■ Excerpt
:::
Light therapy shows promise in activating memories lost due to Alzheimer's

- Researchers have successfully activated feelings from lost memories among mice genetically engineered to have early-onset Alzheimer’s disease by using a light stimulation therapy developed in 2012. Although the therapy, called optogenetics, can only be used in mice, scientists at the Massachusetts Institute of Technology (MIT) said the therapy could offer promise for people suffering from early-onset Alzheimer’s, a condition that affects an estimated 200,000 Americans.

“The important point is, this a proof of concept. That is, even if a memory seems to be gone, it is still there. It’s a matter of how to retrieve it,” senior study author Susumu Tonegawa, the Picower Professor of Biology and Neuroscience and director of the RIKEN-MIT Center for Neural Circuit Genetics at the Picower Institute for Learning and Memory, said in a news release.
:::
■ Material provided
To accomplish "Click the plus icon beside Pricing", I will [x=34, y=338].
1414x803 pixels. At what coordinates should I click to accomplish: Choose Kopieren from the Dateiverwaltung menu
:::
■ Using the information
1. Can you copy the Alzheimer's light therapy article word for word, starting at "Light therapy shows" and ending at "estimated 200,000 Americans."?
2. Would you resume the article on light therapy for Alzheimer's memories, picking up right after its final sentence?

■ Answers by task
1.
Light therapy shows promise in activating memories lost due to Alzheimer's

- Researchers have successfully activated feelings from lost memories among mice genetically engineered to have early-onset Alzheimer’s disease by using a light stimulation therapy developed in 2012. Although the therapy, called optogenetics, can only be used in mice, scientists at the Massachusetts Institute of Technology (MIT) said the therapy could offer promise for people suffering from early-onset Alzheimer’s, a condition that affects an estimated 200,000 Americans.

2.
Tonegawa’s lab previously identified cells in the brain’s hippocampus that hold certain memories. They also have shown that these memory traces, called engrams, can be exploited to activate existing memories or alter a memory’s emotional associations, as well as plant false memories.

In their paper, published Wednesday in the journal Nature, scientists found that mice with retrograde amnesia had impaired memory but could still form new memories, so they wondered if the same was true among mice with Alzheimer’s, which causes similar problems with memory.